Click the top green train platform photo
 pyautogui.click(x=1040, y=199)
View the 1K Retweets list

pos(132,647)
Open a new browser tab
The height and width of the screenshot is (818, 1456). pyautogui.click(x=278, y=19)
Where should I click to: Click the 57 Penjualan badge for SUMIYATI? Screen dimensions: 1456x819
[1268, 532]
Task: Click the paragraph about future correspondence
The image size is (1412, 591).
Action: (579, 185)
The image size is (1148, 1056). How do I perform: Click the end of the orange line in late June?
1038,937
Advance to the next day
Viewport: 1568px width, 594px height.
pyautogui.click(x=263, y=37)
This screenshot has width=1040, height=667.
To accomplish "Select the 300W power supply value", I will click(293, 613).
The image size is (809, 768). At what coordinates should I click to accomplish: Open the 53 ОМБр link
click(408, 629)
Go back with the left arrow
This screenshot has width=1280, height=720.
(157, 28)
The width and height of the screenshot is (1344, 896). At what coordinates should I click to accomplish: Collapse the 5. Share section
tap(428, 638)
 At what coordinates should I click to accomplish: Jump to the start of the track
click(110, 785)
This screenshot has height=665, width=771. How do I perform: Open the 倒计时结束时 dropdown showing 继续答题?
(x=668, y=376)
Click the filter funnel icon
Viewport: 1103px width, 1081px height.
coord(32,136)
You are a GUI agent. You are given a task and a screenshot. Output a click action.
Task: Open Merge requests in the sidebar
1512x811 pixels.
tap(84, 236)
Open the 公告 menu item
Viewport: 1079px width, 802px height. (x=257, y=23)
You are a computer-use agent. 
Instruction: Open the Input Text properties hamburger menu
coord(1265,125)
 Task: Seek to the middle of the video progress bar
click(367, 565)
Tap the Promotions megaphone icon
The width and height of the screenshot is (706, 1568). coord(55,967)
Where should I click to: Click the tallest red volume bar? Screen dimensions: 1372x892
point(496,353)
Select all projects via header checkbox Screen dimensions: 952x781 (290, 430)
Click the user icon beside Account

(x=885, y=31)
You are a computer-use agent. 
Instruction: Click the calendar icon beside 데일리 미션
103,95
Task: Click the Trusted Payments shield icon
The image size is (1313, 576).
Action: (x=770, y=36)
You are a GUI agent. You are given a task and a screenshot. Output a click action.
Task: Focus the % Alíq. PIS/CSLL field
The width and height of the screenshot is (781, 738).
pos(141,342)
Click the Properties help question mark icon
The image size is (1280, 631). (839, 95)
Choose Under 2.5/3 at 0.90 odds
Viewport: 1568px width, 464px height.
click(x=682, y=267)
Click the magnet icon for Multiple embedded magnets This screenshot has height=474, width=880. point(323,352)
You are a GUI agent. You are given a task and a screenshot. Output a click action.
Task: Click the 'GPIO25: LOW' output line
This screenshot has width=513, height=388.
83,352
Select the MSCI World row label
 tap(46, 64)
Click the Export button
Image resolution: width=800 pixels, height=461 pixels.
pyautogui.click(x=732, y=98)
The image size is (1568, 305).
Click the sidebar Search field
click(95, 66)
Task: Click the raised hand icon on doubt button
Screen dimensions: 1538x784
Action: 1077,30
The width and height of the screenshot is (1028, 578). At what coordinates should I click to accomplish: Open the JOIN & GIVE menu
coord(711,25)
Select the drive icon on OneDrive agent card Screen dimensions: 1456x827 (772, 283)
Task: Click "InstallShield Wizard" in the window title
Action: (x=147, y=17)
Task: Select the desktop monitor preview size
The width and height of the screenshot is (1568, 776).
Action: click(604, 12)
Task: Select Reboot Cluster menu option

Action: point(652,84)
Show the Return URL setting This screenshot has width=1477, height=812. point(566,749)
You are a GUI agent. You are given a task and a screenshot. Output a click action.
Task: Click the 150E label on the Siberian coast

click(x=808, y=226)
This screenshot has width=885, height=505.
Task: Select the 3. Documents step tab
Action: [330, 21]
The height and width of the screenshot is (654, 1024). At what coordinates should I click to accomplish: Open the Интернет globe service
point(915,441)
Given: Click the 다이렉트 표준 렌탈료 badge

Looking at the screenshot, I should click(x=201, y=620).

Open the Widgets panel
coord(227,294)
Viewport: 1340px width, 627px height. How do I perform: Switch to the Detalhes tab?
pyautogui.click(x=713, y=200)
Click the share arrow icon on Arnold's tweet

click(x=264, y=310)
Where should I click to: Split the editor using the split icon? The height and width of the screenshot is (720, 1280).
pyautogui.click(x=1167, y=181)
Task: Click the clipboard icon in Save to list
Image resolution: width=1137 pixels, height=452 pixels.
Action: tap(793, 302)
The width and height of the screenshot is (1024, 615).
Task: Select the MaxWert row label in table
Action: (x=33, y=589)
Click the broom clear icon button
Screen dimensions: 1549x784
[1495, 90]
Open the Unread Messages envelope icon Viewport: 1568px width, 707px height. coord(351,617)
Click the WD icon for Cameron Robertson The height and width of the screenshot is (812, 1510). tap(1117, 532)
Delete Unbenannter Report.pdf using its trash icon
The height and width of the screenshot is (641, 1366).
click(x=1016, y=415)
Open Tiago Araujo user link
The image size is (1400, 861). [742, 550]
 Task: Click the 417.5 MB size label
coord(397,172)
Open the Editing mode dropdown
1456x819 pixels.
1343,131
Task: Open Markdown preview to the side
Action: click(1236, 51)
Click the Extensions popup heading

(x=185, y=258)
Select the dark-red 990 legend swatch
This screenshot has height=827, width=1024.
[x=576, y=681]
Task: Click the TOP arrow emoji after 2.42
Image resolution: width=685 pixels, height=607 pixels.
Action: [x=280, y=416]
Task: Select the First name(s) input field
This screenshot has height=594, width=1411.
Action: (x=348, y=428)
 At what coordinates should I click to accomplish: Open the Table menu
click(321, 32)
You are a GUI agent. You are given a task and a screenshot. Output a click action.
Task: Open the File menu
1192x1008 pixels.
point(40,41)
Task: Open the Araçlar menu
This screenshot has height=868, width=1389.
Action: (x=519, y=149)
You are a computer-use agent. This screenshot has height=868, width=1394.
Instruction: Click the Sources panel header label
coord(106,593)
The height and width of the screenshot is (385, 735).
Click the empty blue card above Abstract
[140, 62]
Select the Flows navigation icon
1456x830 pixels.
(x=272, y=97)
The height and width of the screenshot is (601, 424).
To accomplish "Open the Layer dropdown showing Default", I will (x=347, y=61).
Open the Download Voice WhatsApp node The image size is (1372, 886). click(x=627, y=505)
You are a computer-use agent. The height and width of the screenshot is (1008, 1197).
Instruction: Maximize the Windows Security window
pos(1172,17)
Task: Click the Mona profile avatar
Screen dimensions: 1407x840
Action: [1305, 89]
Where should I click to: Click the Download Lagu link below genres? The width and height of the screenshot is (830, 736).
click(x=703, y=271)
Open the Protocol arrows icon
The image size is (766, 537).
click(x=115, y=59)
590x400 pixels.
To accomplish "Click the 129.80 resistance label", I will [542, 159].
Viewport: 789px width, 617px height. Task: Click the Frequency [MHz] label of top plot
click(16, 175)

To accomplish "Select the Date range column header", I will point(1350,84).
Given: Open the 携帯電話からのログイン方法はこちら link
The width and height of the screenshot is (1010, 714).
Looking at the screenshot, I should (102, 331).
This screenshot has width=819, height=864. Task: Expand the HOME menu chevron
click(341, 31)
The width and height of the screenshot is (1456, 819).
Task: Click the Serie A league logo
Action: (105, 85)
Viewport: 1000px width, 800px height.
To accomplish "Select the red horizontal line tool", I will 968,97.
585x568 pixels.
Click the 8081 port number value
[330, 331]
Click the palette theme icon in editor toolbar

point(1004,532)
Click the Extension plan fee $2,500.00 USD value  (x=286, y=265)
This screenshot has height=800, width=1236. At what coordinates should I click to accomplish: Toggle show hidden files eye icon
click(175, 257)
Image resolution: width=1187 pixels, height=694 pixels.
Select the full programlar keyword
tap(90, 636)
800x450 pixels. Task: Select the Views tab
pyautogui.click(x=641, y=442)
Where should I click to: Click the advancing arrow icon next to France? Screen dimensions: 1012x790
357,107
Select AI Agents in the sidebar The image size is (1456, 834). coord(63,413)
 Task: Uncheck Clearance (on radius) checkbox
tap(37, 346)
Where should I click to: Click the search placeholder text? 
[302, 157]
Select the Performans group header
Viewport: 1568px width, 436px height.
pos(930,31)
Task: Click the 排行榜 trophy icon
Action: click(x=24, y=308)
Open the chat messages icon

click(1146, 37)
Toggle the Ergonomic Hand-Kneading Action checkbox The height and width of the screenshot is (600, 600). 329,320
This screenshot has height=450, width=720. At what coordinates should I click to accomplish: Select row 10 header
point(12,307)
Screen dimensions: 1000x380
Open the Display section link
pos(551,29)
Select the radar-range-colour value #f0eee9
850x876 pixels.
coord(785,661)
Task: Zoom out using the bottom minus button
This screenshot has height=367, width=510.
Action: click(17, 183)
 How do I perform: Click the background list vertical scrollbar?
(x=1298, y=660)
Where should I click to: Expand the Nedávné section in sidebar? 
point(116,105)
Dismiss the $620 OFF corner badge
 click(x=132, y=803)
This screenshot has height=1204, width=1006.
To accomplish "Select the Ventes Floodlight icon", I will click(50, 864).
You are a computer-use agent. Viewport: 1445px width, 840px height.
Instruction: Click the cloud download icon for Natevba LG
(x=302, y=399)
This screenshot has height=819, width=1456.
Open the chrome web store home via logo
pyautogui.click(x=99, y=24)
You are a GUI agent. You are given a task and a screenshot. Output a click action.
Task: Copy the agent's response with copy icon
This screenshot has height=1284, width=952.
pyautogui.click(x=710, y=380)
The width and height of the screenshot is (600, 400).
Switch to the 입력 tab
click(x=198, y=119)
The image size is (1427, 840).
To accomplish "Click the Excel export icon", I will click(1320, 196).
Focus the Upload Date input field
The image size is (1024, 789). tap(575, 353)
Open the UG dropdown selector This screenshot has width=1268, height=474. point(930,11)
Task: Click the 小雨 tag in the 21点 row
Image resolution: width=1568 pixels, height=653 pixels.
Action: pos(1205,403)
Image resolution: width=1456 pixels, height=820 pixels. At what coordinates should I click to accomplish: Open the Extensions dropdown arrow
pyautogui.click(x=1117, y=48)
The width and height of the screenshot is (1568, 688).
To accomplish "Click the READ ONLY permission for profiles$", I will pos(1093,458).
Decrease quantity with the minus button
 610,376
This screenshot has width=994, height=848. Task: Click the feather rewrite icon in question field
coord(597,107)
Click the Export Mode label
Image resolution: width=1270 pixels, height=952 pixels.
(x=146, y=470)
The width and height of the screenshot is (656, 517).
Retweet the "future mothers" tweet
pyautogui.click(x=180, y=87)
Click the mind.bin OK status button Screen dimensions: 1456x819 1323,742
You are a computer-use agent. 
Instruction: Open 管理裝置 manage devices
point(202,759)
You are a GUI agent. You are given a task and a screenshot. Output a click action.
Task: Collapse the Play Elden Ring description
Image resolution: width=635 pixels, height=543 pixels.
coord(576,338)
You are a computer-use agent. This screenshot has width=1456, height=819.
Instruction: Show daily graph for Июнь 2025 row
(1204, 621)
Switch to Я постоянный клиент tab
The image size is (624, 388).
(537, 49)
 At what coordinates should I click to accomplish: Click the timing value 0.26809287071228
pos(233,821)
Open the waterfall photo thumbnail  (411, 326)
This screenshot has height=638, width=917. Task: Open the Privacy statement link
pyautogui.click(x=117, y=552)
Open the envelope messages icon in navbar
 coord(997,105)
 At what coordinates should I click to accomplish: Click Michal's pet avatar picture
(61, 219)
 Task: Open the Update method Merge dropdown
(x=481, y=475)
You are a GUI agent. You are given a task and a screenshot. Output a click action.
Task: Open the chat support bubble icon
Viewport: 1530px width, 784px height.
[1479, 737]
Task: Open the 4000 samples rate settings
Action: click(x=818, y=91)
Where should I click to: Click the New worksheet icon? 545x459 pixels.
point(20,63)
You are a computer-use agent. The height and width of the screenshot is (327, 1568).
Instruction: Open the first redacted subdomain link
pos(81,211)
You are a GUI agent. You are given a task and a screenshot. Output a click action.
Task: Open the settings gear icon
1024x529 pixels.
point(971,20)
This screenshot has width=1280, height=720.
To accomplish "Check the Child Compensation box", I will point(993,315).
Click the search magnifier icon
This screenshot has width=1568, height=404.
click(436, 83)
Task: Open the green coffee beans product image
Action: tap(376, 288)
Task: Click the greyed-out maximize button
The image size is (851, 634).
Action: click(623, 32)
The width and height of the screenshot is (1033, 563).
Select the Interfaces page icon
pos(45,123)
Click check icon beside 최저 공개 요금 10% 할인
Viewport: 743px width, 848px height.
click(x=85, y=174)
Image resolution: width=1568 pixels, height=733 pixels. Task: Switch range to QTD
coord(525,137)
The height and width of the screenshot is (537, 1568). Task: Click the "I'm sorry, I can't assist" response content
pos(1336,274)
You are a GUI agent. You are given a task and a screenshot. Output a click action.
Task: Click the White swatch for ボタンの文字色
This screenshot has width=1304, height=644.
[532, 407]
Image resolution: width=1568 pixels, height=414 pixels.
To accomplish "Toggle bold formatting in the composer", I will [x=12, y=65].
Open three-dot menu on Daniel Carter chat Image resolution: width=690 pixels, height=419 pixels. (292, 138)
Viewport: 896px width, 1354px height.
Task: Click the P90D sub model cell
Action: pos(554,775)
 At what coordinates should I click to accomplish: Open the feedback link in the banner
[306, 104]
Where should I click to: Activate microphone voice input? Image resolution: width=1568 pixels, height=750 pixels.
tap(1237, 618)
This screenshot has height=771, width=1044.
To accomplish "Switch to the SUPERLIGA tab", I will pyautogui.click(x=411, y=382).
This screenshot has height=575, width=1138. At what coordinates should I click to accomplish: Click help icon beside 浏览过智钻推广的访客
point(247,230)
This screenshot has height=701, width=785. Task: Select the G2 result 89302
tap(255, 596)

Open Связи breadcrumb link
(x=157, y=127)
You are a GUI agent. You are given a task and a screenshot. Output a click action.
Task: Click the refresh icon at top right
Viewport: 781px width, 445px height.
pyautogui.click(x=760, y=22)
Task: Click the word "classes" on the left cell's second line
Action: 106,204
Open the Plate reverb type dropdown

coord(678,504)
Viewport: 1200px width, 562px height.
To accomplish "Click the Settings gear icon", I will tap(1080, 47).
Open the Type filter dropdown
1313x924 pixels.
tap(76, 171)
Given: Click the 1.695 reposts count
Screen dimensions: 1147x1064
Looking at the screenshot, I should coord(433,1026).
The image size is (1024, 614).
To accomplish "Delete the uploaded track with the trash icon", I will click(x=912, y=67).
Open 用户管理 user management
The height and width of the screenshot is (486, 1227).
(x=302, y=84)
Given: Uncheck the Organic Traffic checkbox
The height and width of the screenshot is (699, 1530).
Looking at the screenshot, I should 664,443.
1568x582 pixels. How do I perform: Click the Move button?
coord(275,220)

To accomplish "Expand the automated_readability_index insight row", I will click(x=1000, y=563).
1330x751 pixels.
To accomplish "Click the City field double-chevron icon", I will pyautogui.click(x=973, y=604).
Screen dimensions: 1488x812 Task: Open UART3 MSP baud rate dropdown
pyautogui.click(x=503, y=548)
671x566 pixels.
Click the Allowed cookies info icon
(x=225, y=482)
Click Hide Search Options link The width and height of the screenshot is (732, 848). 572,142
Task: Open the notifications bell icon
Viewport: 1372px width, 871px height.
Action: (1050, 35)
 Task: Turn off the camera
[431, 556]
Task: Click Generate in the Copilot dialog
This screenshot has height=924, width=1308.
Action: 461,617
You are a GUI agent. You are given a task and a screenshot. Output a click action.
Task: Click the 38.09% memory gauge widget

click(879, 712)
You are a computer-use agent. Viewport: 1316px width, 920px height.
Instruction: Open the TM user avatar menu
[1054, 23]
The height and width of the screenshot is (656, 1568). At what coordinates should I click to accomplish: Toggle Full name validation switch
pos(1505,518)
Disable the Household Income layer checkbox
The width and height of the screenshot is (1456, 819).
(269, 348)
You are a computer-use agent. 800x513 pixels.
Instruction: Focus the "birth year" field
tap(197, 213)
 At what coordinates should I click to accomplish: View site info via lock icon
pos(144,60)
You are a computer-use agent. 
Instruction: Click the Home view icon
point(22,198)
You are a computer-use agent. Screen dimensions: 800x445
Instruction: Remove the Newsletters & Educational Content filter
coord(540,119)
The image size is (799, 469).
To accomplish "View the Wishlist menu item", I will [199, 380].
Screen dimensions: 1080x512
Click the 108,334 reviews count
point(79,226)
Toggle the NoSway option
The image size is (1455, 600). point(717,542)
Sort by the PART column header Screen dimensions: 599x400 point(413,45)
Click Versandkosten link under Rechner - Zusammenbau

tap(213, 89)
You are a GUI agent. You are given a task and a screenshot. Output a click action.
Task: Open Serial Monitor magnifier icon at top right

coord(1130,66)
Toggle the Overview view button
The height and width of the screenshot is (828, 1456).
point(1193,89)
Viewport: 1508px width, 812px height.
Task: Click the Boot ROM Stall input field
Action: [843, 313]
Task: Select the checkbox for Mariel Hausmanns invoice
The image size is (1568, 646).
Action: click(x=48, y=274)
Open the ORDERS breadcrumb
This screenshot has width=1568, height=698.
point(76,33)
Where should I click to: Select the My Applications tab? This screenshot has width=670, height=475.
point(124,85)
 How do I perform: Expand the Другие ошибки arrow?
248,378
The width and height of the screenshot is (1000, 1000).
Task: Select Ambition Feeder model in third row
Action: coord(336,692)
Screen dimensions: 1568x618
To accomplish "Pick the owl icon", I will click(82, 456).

▶ [EXERCISE DESCRIPTION]: Convert the material from the line containing "Click the filter funnel icon" through the line containing "point(496,353)" into a JSON list of strings, one string per line, leaving out any blank lines.

▶ [TASK RESPONSE]:
[
  "Click the filter funnel icon",
  "Viewport: 1103px width, 1081px height.",
  "coord(32,136)",
  "You are a GUI agent. You are given a task and a screenshot. Output a click action.",
  "Task: Open Merge requests in the sidebar",
  "1512x811 pixels.",
  "tap(84, 236)",
  "Open the 公告 menu item",
  "Viewport: 1079px width, 802px height. (x=257, y=23)",
  "You are a computer-use agent. ",
  "Instruction: Open the Input Text properties hamburger menu",
  "coord(1265,125)",
  " Task: Seek to the middle of the video progress bar",
  "click(367, 565)",
  "Tap the Promotions megaphone icon",
  "The width and height of the screenshot is (706, 1568). coord(55,967)",
  "Where should I click to: Click the tallest red volume bar? Screen dimensions: 1372x892",
  "point(496,353)"
]